Start of Provided records

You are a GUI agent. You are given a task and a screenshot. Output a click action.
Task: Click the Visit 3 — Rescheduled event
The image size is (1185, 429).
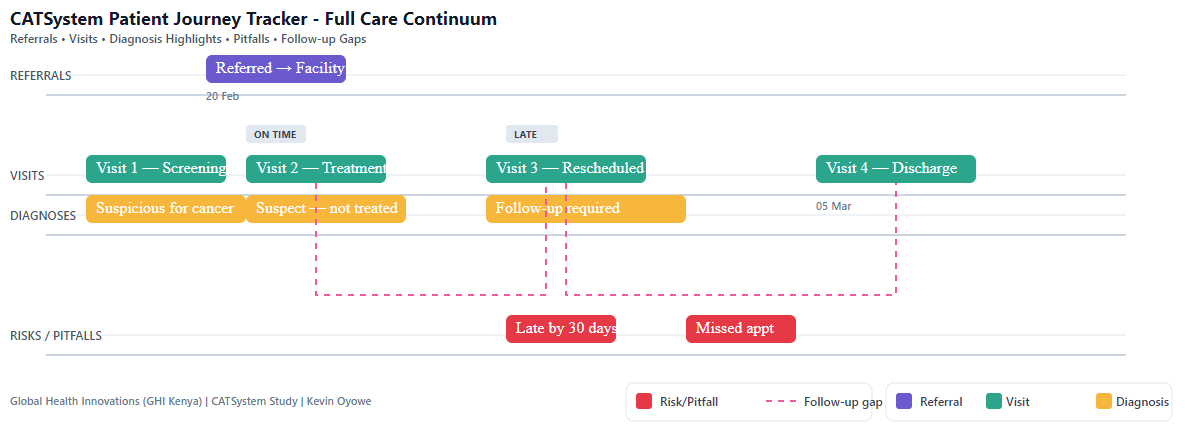(566, 169)
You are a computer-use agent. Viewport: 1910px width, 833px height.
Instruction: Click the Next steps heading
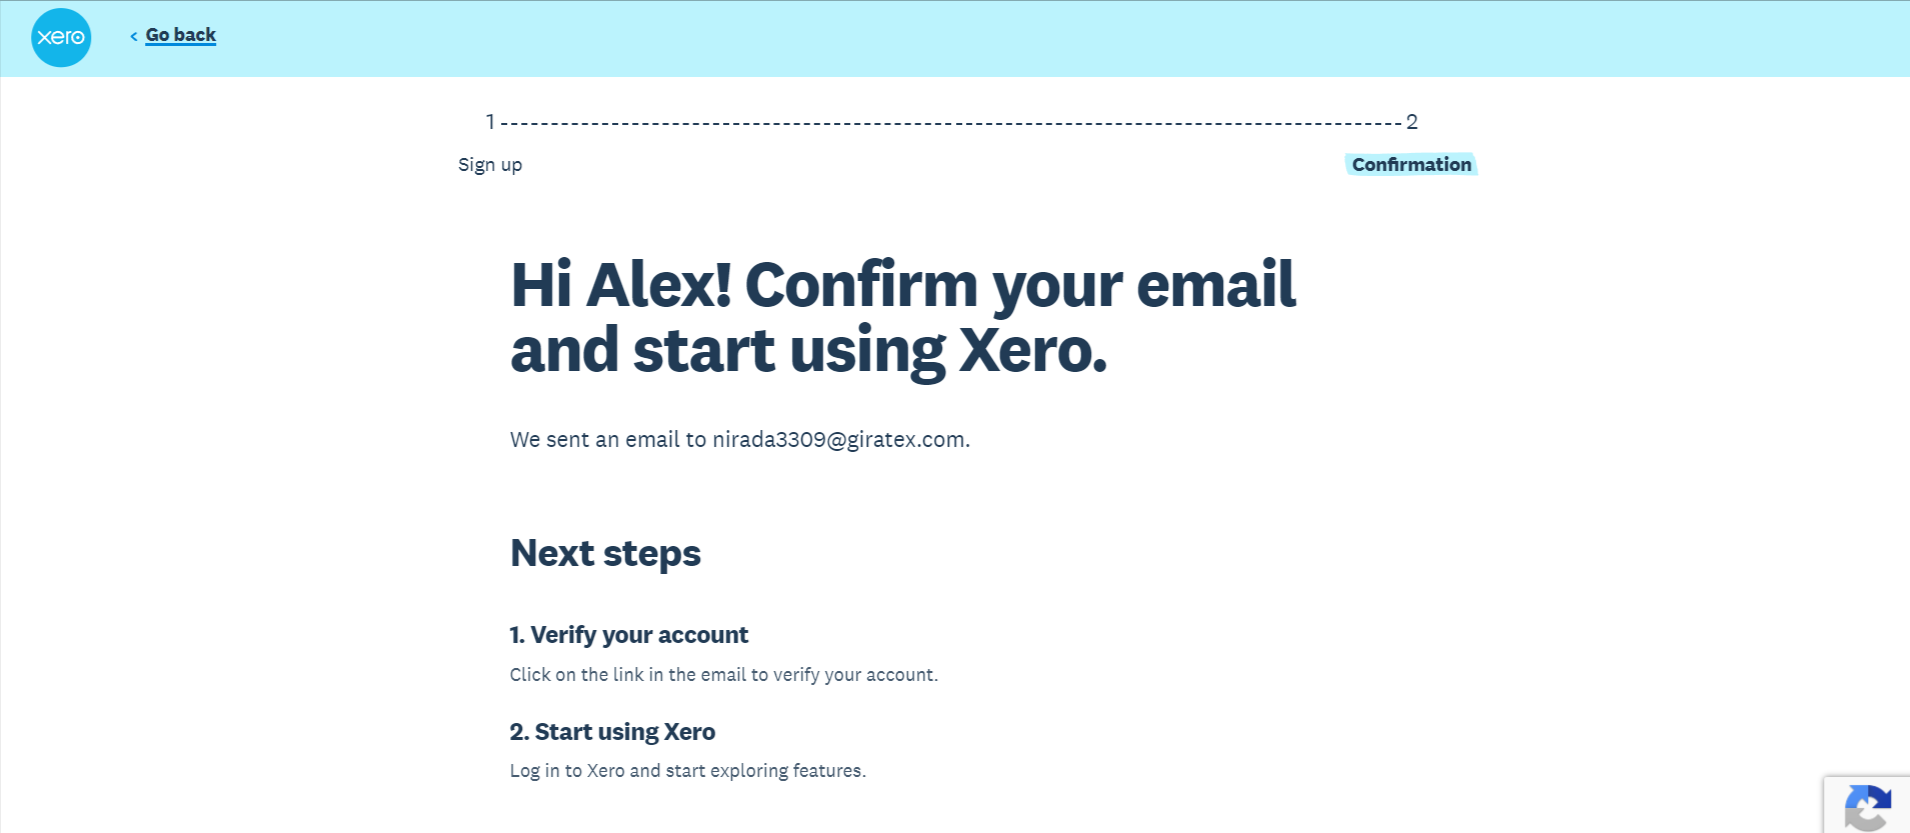pos(605,553)
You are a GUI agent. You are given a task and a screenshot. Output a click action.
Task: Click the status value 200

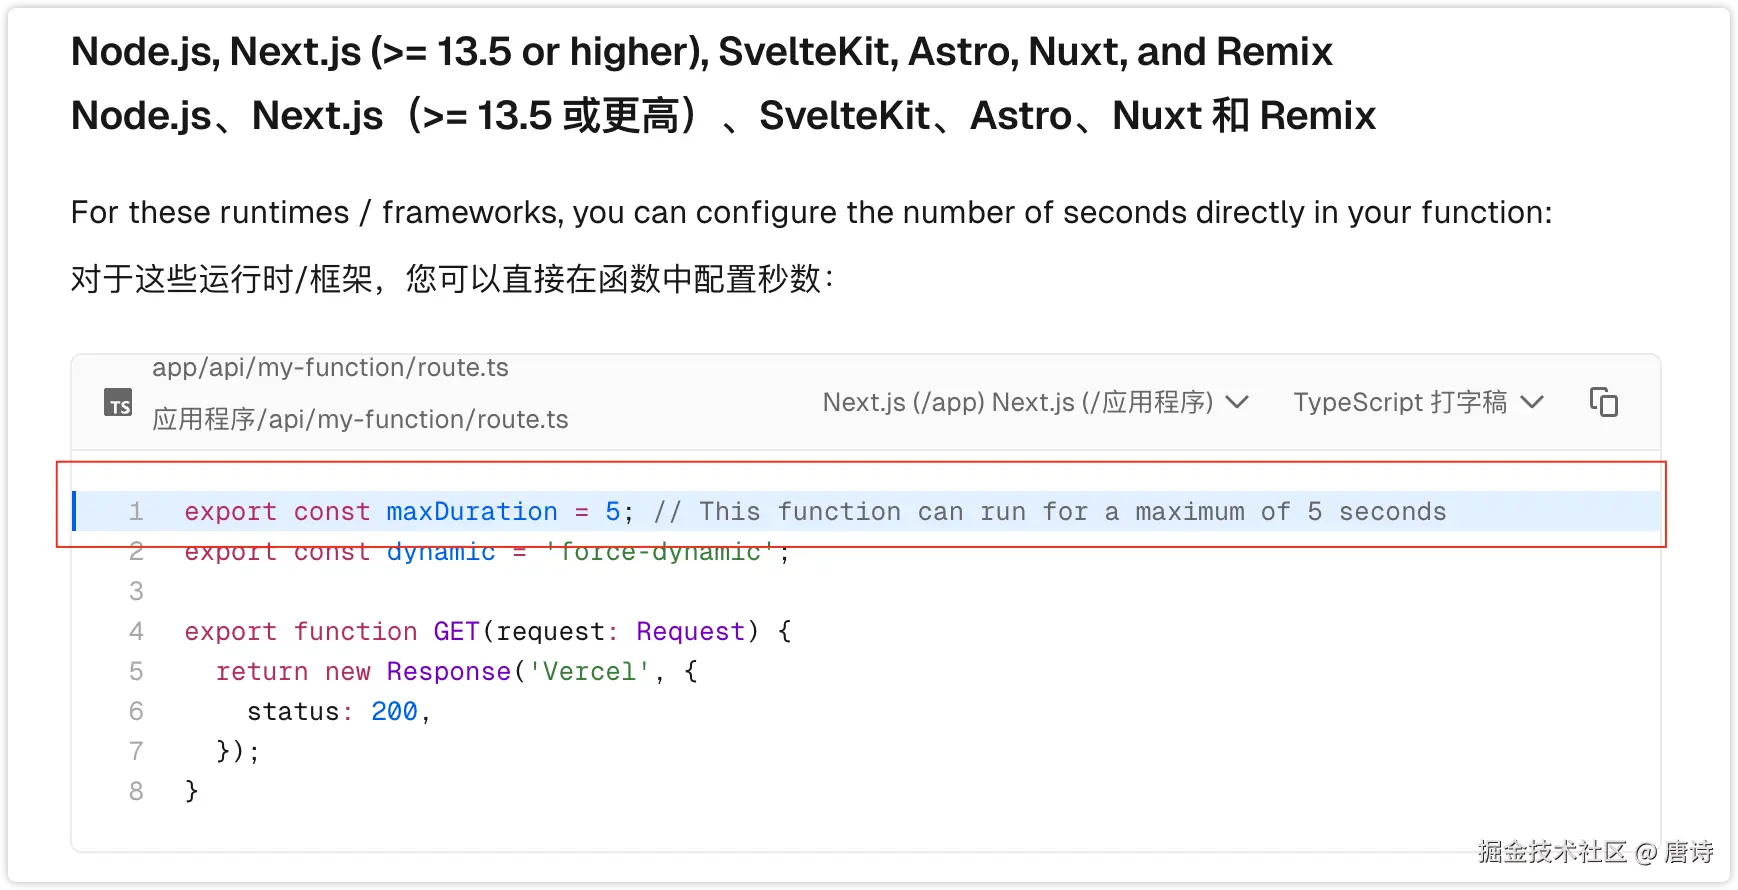coord(394,712)
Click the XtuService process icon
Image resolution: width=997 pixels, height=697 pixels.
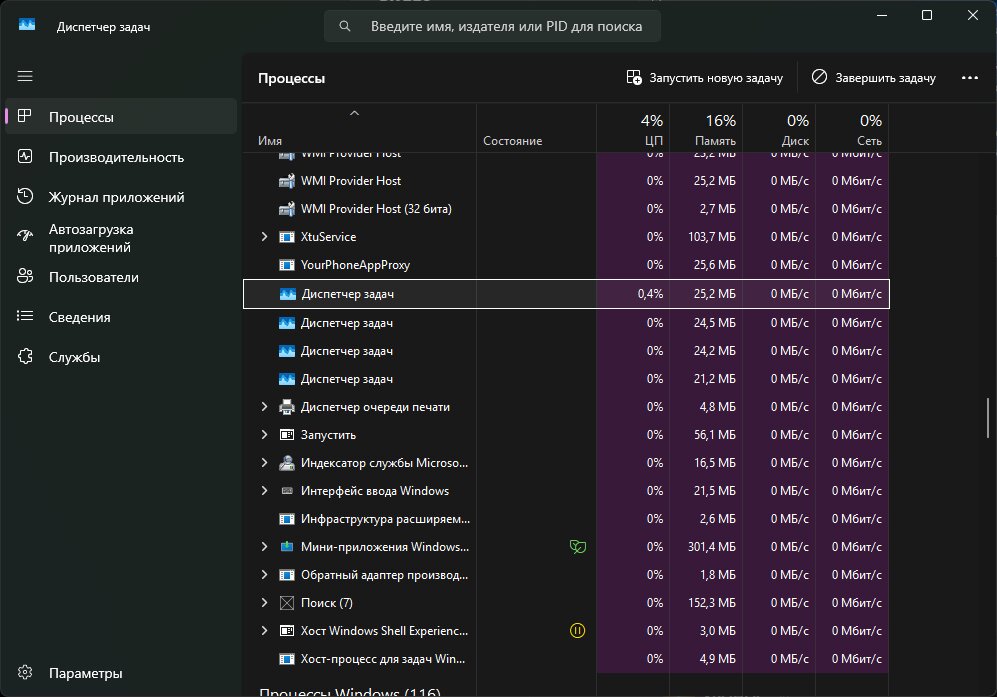[x=287, y=237]
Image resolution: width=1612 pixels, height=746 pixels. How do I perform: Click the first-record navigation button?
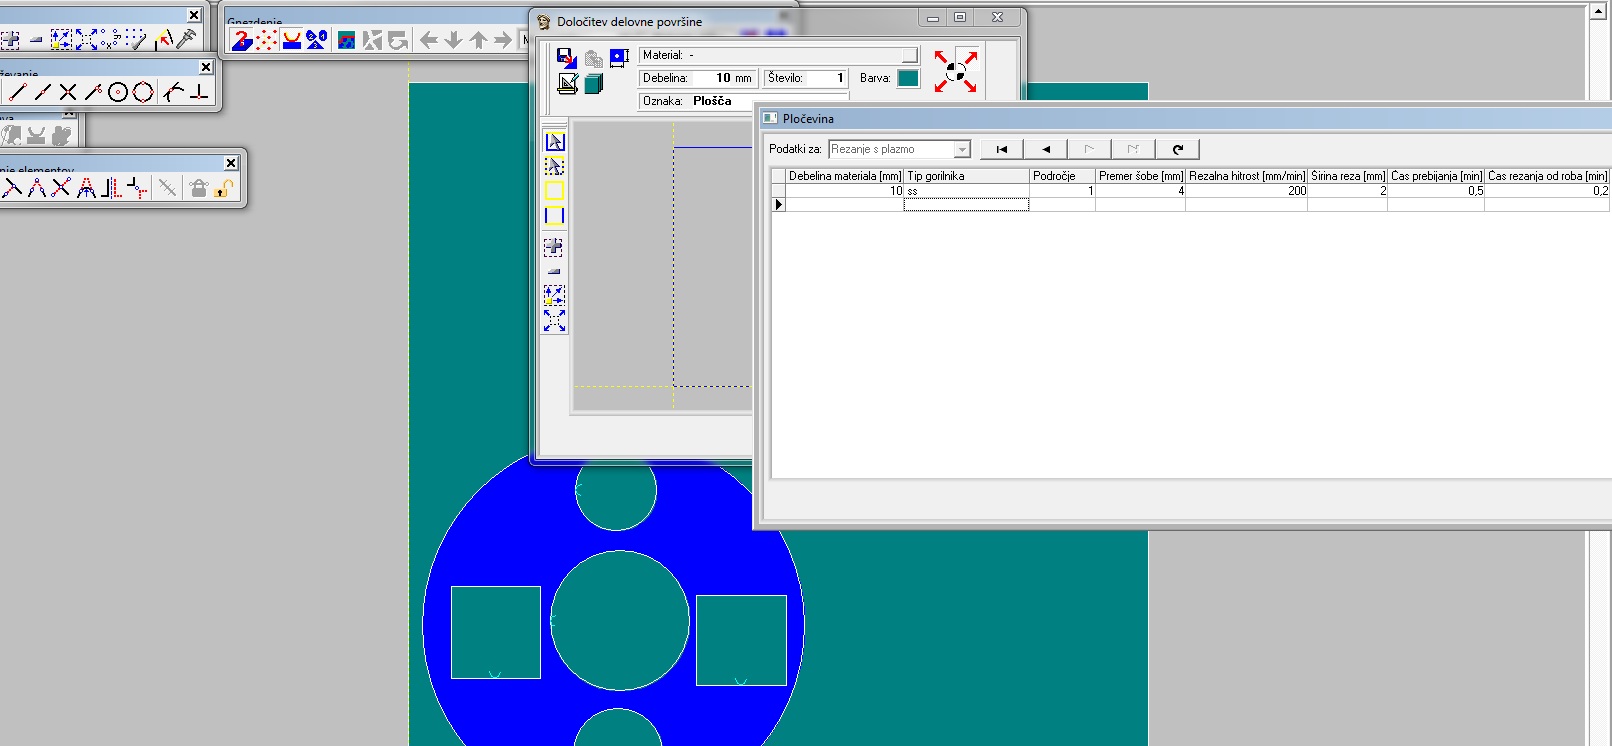[x=1001, y=149]
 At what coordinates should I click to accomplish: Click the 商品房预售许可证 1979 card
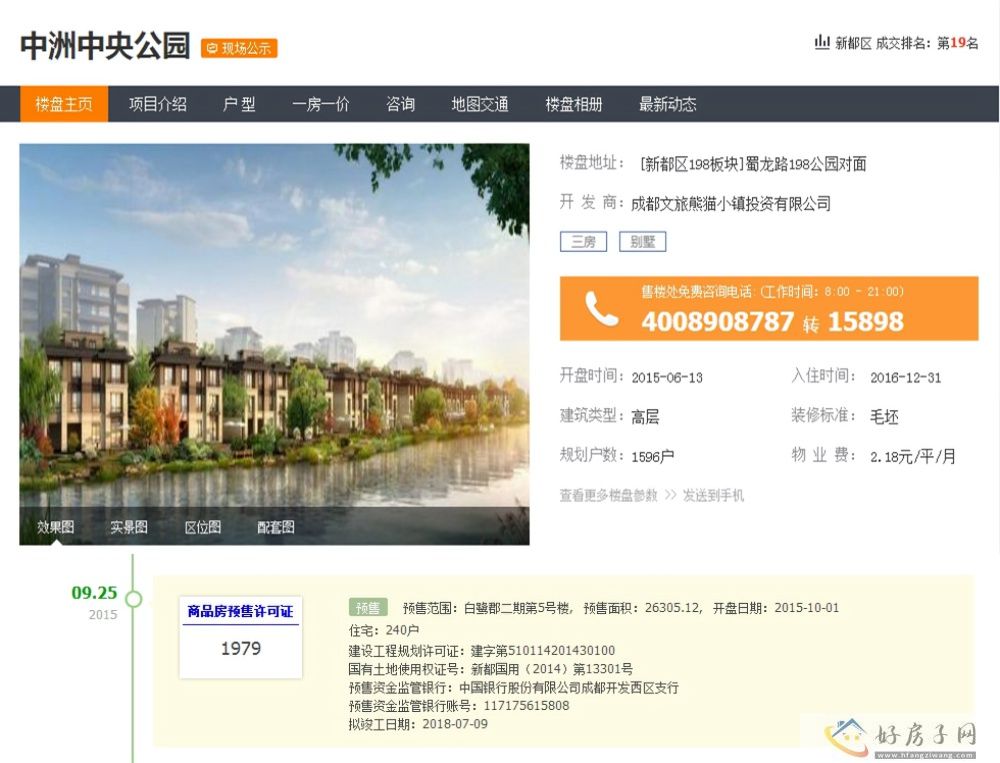pyautogui.click(x=241, y=636)
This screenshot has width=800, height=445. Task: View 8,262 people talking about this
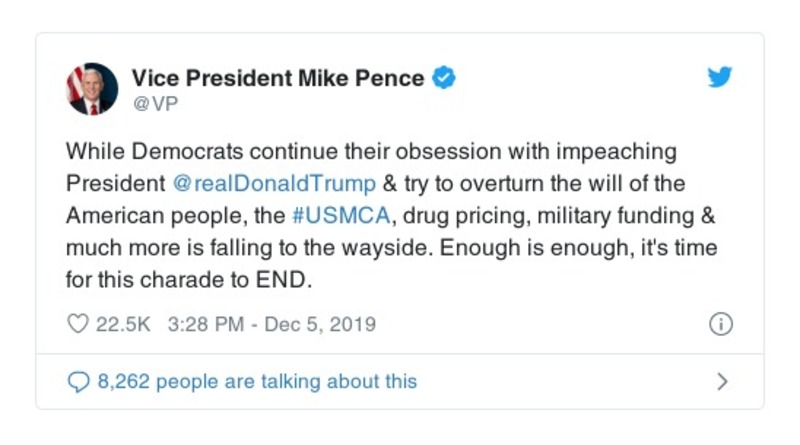[x=256, y=381]
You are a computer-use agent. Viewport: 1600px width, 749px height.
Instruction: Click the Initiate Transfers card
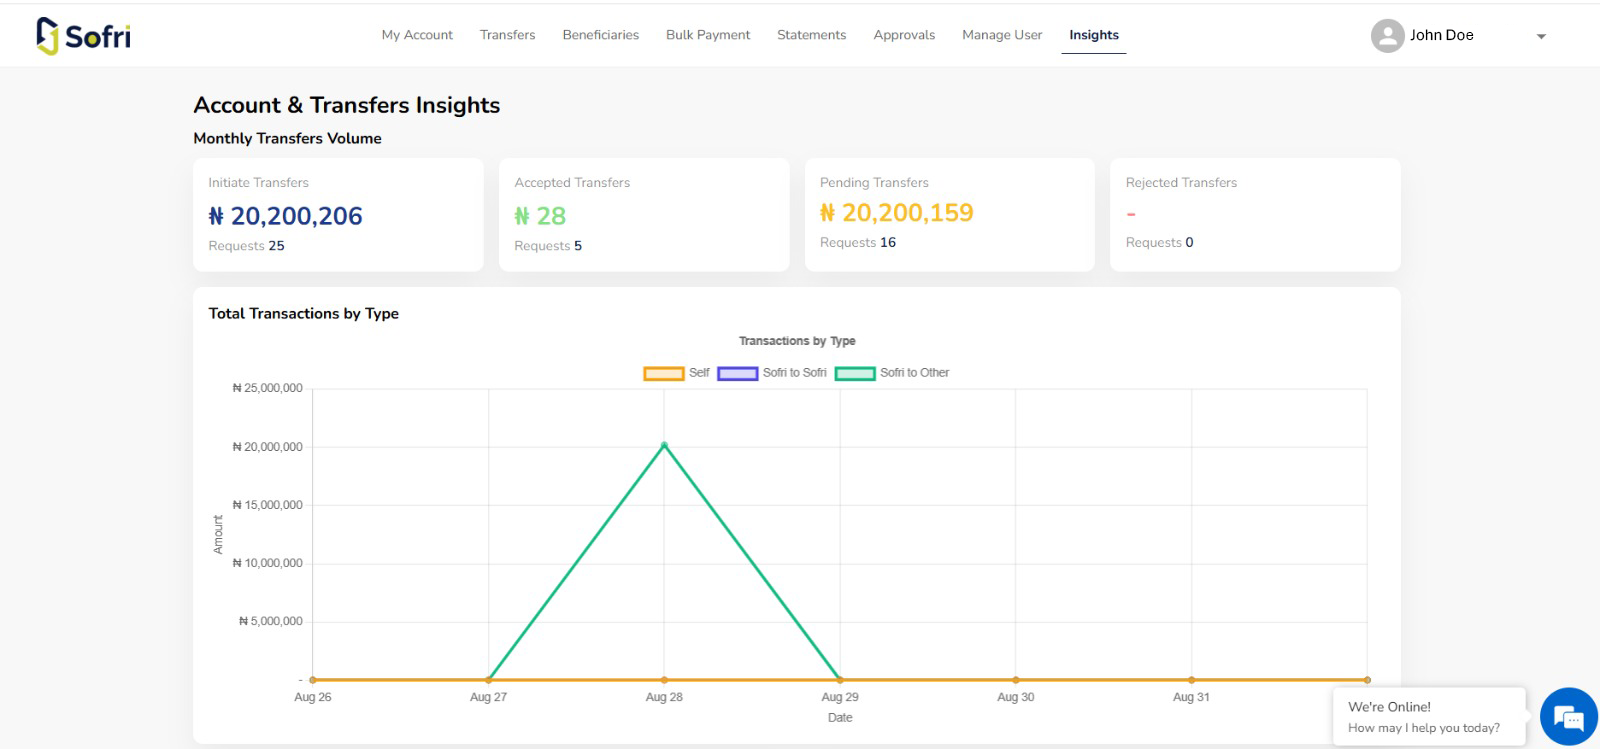(338, 215)
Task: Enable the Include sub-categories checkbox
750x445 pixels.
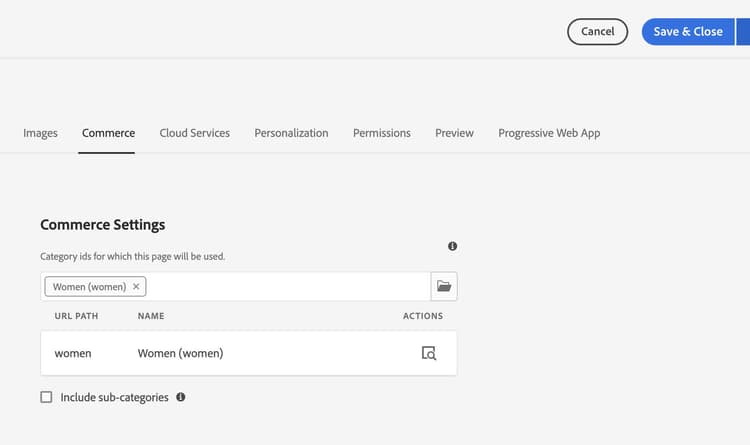Action: tap(46, 397)
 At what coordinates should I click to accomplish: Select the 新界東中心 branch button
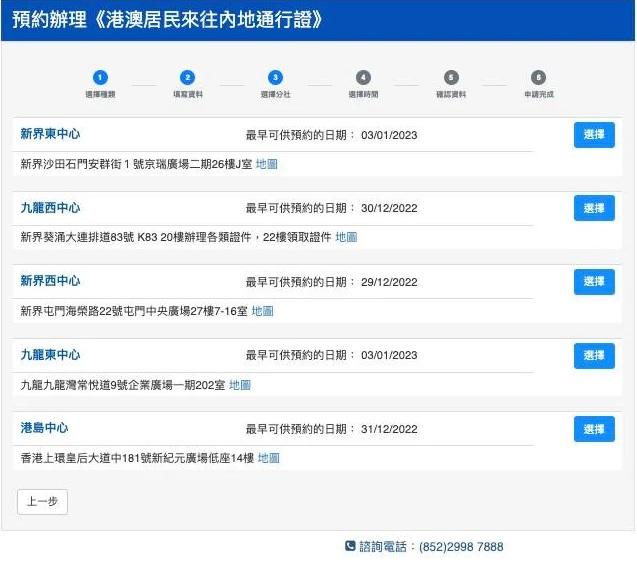point(594,135)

End of Provided records

Assignment =
Please retype every record above exactly, leaving out the pictures.

Reply to the exercise =
You are a GUI agent. You are given a task and a screenshot. Output a click action.
Task: Click the Visit 3 — Rescheduled event
The image size is (1185, 429).
(566, 169)
You are a computer-use agent. Viewport: 1910px width, 833px height.
Instruction: Click the Next steps heading
pos(605,553)
You are a GUI agent. You are given a task and a screenshot. Output a click action.
Task: Click the status value 200

coord(394,712)
Click the XtuService process icon
Image resolution: width=997 pixels, height=697 pixels.
[x=287, y=237]
Image resolution: width=1612 pixels, height=746 pixels. How do I perform: Click the first-record navigation button?
[x=1001, y=149]
 At what coordinates should I click to accomplish: Click the 商品房预售许可证 1979 card
pyautogui.click(x=241, y=636)
This screenshot has width=800, height=445. Task: View 8,262 people talking about this
[x=256, y=381]
You are a computer-use agent. Viewport: 1600px width, 749px height.
Instruction: Click the Initiate Transfers card
(338, 215)
Task: Enable the Include sub-categories checkbox
750x445 pixels.
Action: tap(46, 397)
 At what coordinates should I click to accomplish: Select the 新界東中心 branch button
point(594,135)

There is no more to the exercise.